With the advent of the newest generation of disk files, typified
by the IBM 3830 that stores 2.52 gigabytes per unit, it has become
economical to make a national computer-based
library that would store everything that has ever been printed and
make its text available from any suitable terminal in the country 
over the telephone lines.  Besides this, social science research
requires the ability to read large quantities of text into computers
for content analysis, and surely the CIA, whose function requires
monitoring thousands of foreign publications could use the capacity.
Another application is that military, government and business
organizations often receive correspondence that needs to be
redirected promptly.  If it could be read into a computer form,
it could be redirected electronically.  Even more important,
once it is in a file system that can be searched by computer, it
is much more likely to be found when it is relevant.
One of the advantages of ARPAnet messages is that one can search
one's files for a message menioning a certain subject or person.

	The history of the problem is as follows:

	In the 1950s there was much research in optical character
recognition supported by many government agencies.  Some promising
results were obtained, and commercial systems that could economically
read special "ocr fonts" were developed.  These machines have been
in widespread use since that time, but depend entirely on the fact
that the fonts and the manner of printing them are designed with
OCR in mind.

	Some time in the early 1960s, government research support
agencies decided to declare a victory in OCR and leave research
to the companies.  The victory celebration was premature.  %2Almost
twenty years later, there is
still no company that will take fixed price contracts to read
books into a computer%1.  There appears to be no current government
supported research, although there has recently been research in
holographic methods, supported in a search for applications of
holography.

	The main private research and development has been done
since the late 1960s by Information International Inc. of Culver
City, California.  This resulted in the early 1970s in a system
called Grafix I.  It is based on one of III's computerized
microfilm readers, a Digital Equipment Corporation PDP-10 computer
(KA-10 vintage), and a specially designed binary image processor.
The system includes terminals on which the system can display
gray-level images of rejected characters, so that "reject operators"
can key them in.  Two systems were sold some years ago, one to
the U.S. Navy Republication Facility, which uses it to republish
maintenance manuals for older aircraft and one to the British
Department of Health and Social Security, which uses it to read
hand-printed social security forms and is currently having the
system improved so as to read the card catalog of the British
Museum (the equivalent of our Libary of Congress).

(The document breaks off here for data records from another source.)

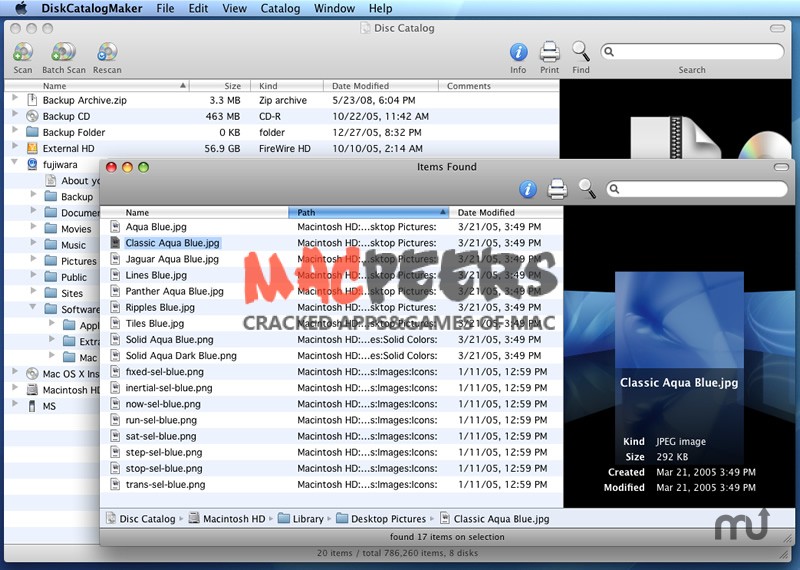The image size is (800, 570).
Task: Open Info in main Disc Catalog toolbar
Action: 518,52
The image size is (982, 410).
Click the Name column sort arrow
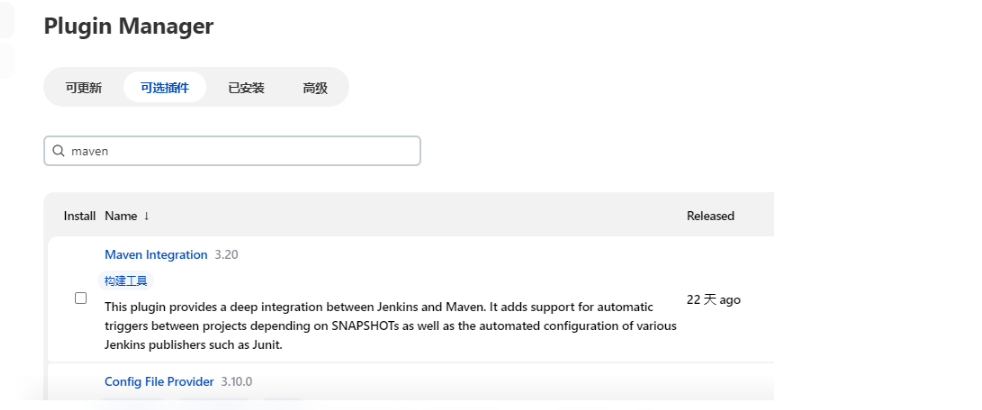click(147, 216)
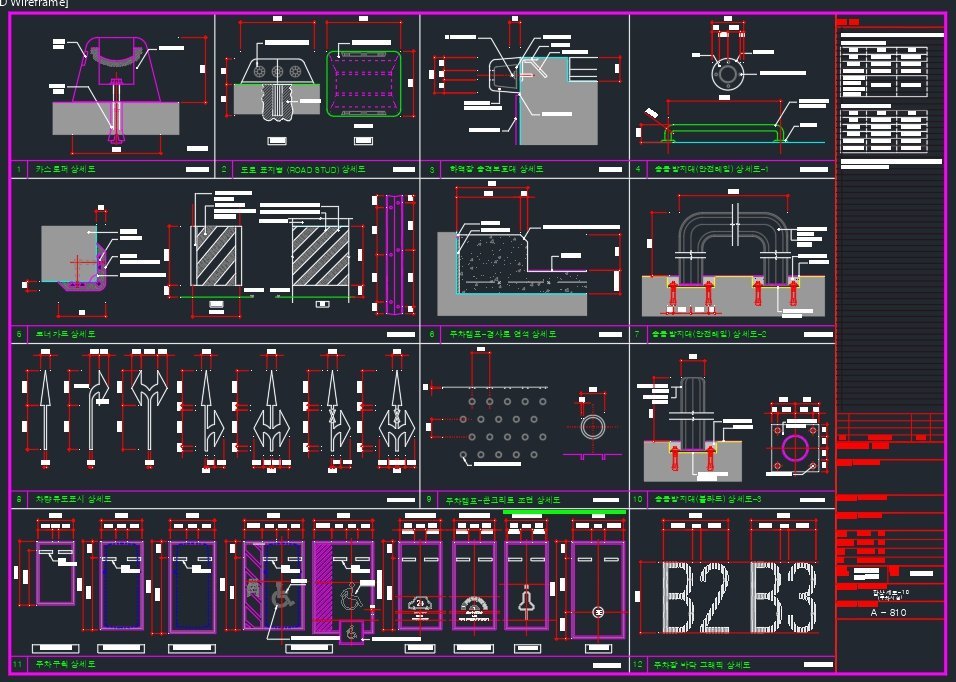Select the revision table in the title block
This screenshot has width=956, height=682.
[x=890, y=425]
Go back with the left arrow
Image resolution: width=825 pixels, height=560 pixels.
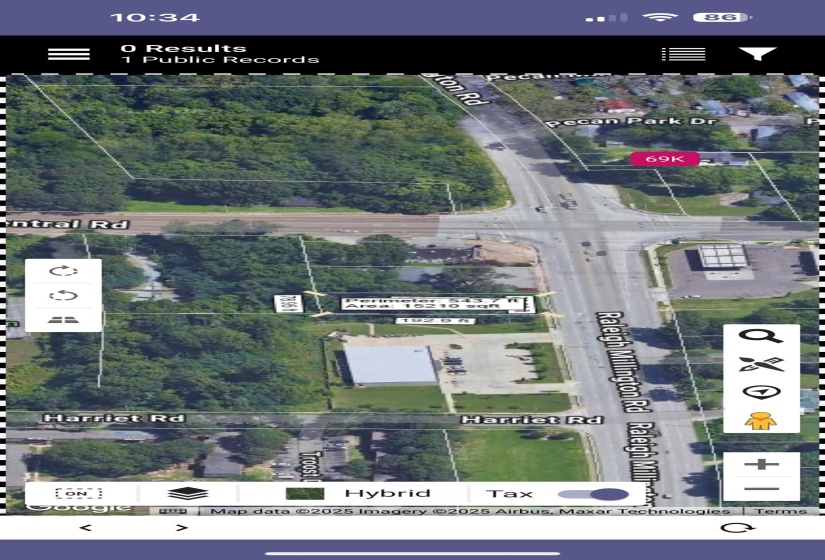[x=85, y=528]
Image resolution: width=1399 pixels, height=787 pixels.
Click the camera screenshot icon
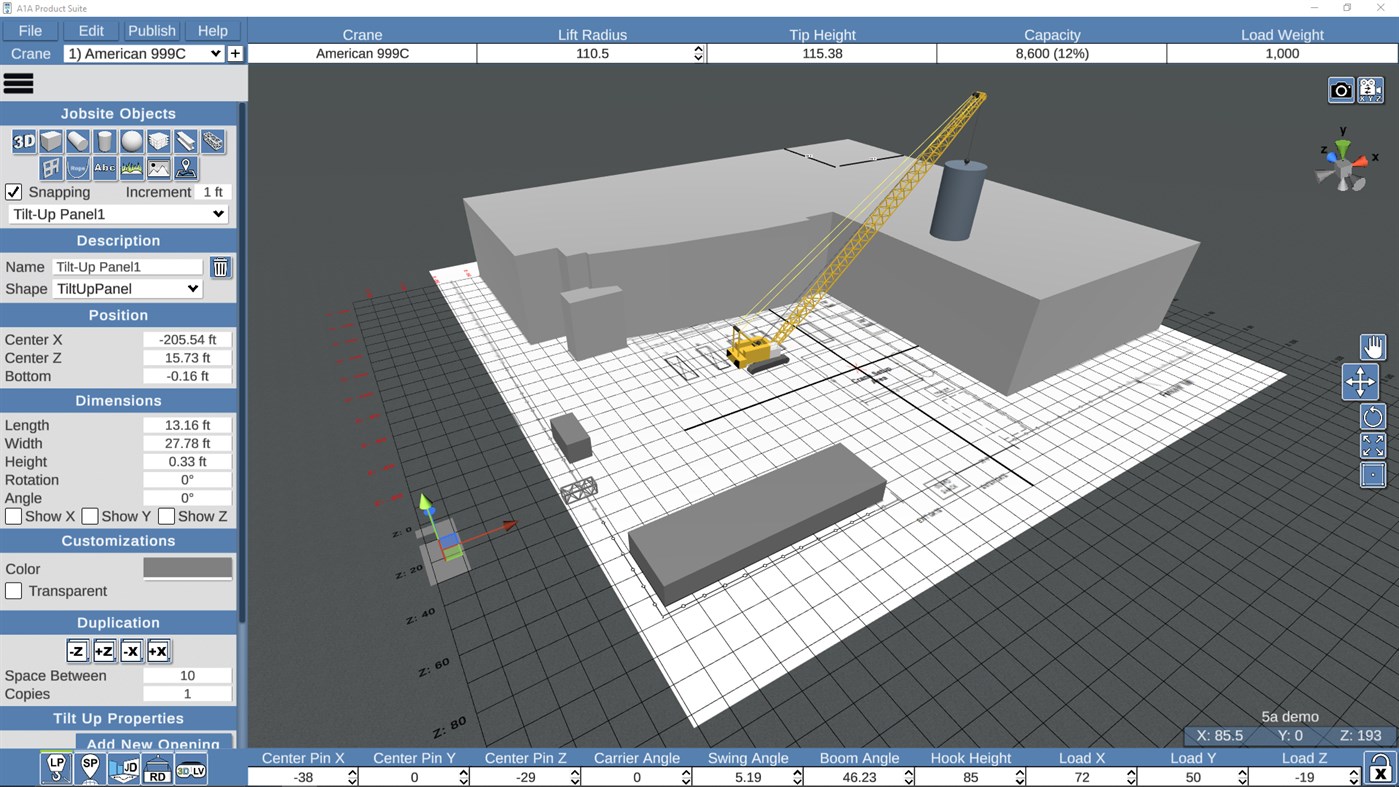[1341, 90]
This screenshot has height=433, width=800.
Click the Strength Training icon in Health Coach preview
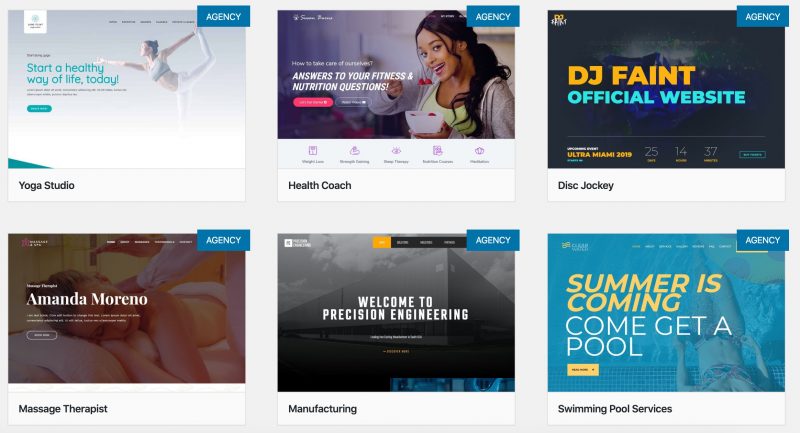(x=355, y=150)
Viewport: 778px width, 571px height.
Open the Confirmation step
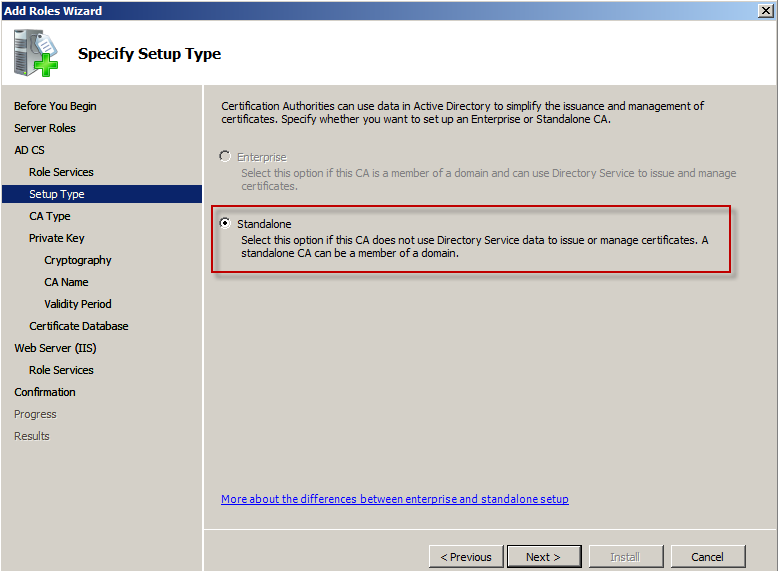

	While Grafix I has read many books and magazines in several
languages with satisfactory error and reject rates.  A minimal system is
very expensive at α$2.5 million, although it is cost-effective for large
applications.  III is not currently motivated to attempt a lower cost
version without seeing more of a market.  Even Grafix I is cost-effective
compared to having the material retyped on keyboards, even if the work is
done overseas.  Cost-effectiveness does require keeping the system busy,
because a crew is needed to prepare material and process rejects.

	A few years ago the Kurzweil Company of Cambridge, Massachusetts
developed a widely publicized system selling for α$25,000
to enable the blind to read books in arbitrary fonts.  The system
depends heavily on the ability of the human to guess omitted or
mistaken characters and to recognize when the machine's output
doesn't make sense and try again.  At least in its present state,
the Kurzweil machine is inadequate to read books into a computer.

	We believe that the technical problems of making a
cost-effective character reading attachment for a computer are
solvable in less than five years with extremely high probability
of complete success.  However, it will require overcoming the
myth that the problem has already been solved and is unworthy
of scientific attention.

	A research and development program might include the
following:

	1. Requests for proposals to use present equipment - with III's in
house Grafix I as one obvious candidate, to read a substantial body of
material.  For example, keeping Grafix I busy for one shift for a year or
two with technical material in (say) computer science would shake down the
present algorithms.

	2. Announcement of a program that would be responsive
to unsolicited proposals from the universities and industry.
Perhaps there could be a Request for Proposals to develop a
vidicon based computer attachment that could read pages directly
from letters or books and which would not require microfilming
or a full-time staff.  Ideally, a secretary could take a letter
to a reading machine and read it into the office computer.